What if open leadership is the change we are all waiting for?

Change? Open Leadership?

Yup, change and open leadership. What if we reframed change as an opportunity to connect, collaborate and create?

“More than anything else, being an educated person means being able to see connections so as to be able to make sense of the world and act within it in creative ways”. (Cronon, 1998)

Hold on, how does any of this relate to open leadership? What I am yearning for is not change but the opportunity to feel less overwhelmed and more directly involved with the people I cherish and the things I am passionate about!
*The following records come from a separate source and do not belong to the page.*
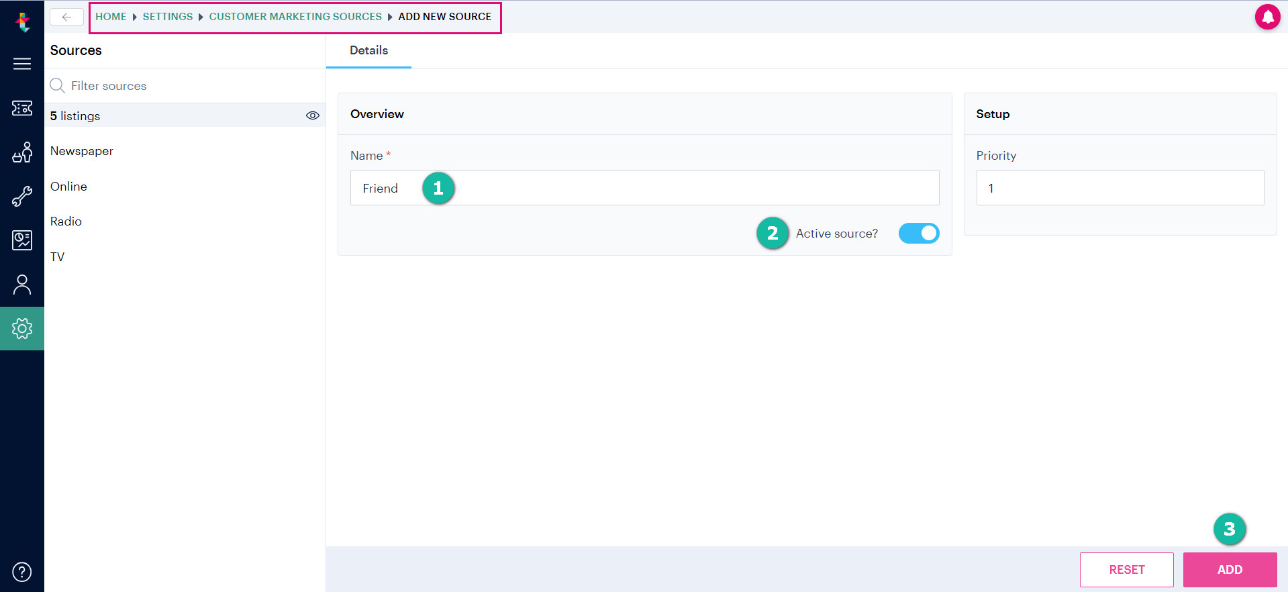Open the help question mark icon
The image size is (1288, 592).
click(22, 572)
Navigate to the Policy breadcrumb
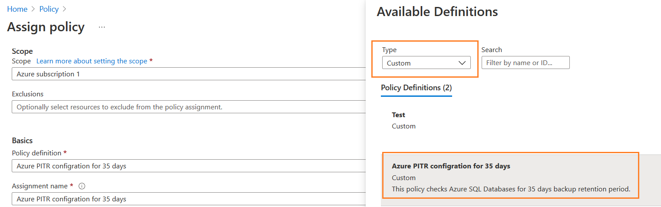Viewport: 661px width, 207px height. point(49,9)
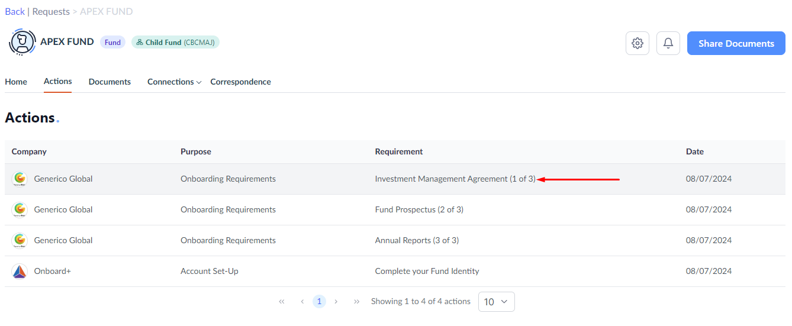The height and width of the screenshot is (326, 792).
Task: Go to the first page of actions
Action: 282,302
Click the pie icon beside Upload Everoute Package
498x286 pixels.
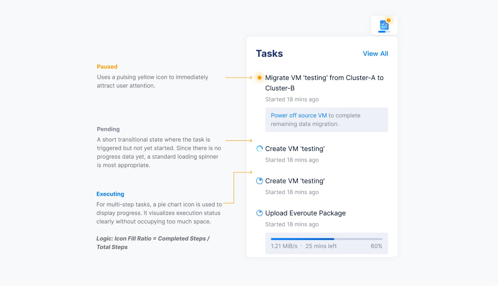pos(259,213)
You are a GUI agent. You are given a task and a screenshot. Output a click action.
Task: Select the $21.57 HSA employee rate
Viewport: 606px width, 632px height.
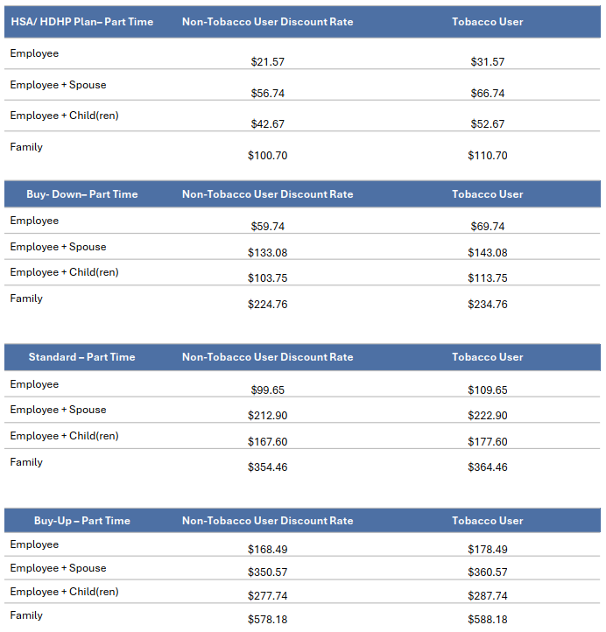(x=267, y=62)
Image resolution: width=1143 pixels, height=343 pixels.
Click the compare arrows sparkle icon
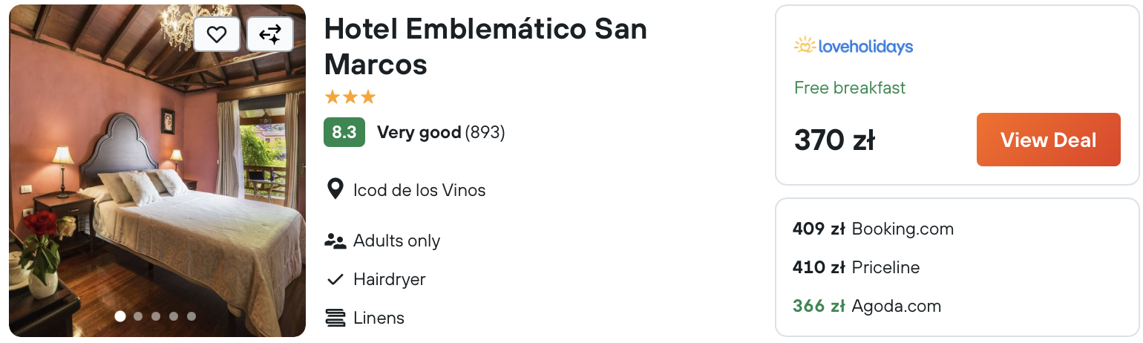click(x=270, y=34)
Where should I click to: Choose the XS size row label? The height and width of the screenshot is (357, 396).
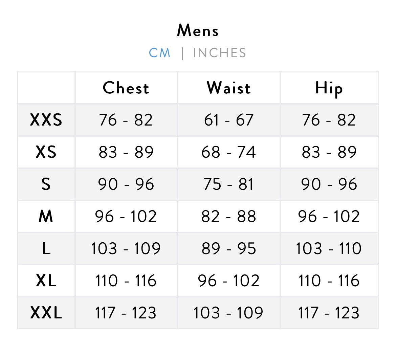[46, 152]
It sounds like you do want change, you want to shift away from feeling overwhelmed, you yearn to feel more connected. Quitting email and embracing open leadership might be your answer.

You’re kidding, right?

No. Quit email! You don’t have to do it all at once, but do it sooner rather than later. The demise of email as a major communication technique is inevitable. For many people email was their introduction to the Internet but it really is ‘old think’ based on an old medium – it’s nothing but digitized snail mail.

Ok, I’d love to quit email. It takes up way too much of my time – but I can’t do my job without it and I really don’t see how quitting email has anything to do with open leadership!
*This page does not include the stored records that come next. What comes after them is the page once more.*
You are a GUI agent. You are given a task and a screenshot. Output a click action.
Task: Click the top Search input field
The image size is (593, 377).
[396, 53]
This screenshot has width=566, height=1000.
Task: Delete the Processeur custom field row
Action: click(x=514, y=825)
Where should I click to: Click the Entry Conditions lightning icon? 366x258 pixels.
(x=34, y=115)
Quit email and you will find extra hours in your day but it also means you will have to find an alternative way to communicate. Sometimes that means sitting down for a coffee and “being here now” by really connecting and listening to the person you are with and their ideas, feelings and concerns. Open leadership is about building relationships, but that has implications in our digital world as well. There are much better ways than email to connect. The Internet is an amazing communication tool – so why not take advantage of the properties that are unique to the Internet? The Internet is about the ease and ability with which information can be shared rather than hidden in inboxes and added to  ‘to do’ piles.

 

The change in the infrastructure of knowledge is altering knowledge’s shape and nature. As knowledge becomes networked, the smartest person in the room isn’t the person standing at the front lecturing us, and isn’t the collective wisdom of those in the room. The smartest person in the room is the room itself: the network that joins the people and ideas in the room, and connects to those outside of it. It’s not that the network is becoming a conscious super-brain. Rather, knowledge is becoming inextricable from—literally unthinkable without—the network that enables it. Our task is to learn how to build smart rooms—that is, how to build networks that make us smarter, especially since, when done badly, networks can make us distressingly stupider. (Weinberger, 2012).

The Internet provides us with the opportunity to share, to contribute, to comment, to debate, to discuss, to come to the table, to choose which table to come to, to plan, and to execute. The role of the leader is no longer about controlling information and having the answers. It’s about engagement, openness and facilitation.

“Open access and knowledge that is available to everyone replaces traditional, rigid hierarchy, making way for a more natural and organic communication structure within companies. Leadership is syndicated among employees, and the manager’s new role is more focused on facilitating.

One manager told us “the most challenging thing about quitting email, is not about never opening your inbox again, but letting go. You have to let go, trust your people, and stand back and give employees decision-making autonomy. Instead of telling them what to do, you leave room for a more organic way of working. It really redistributes power across the board, and sometimes that’s scary, because as a manager, you have to let go. But when you see more creativity and even better results, you know it’s worth it. You don’t tell people what to do, they are able to organize the work themselves, and in a more dynamic way. So give people the room and space to move, and you can expect the unexpected. The traditional hierarchy is transformed into self-managing teams where natural leaders have the opportunity to step forward and shine.” (retrieved from http://www.mixprize.org/hack/quit-email-and-start-living )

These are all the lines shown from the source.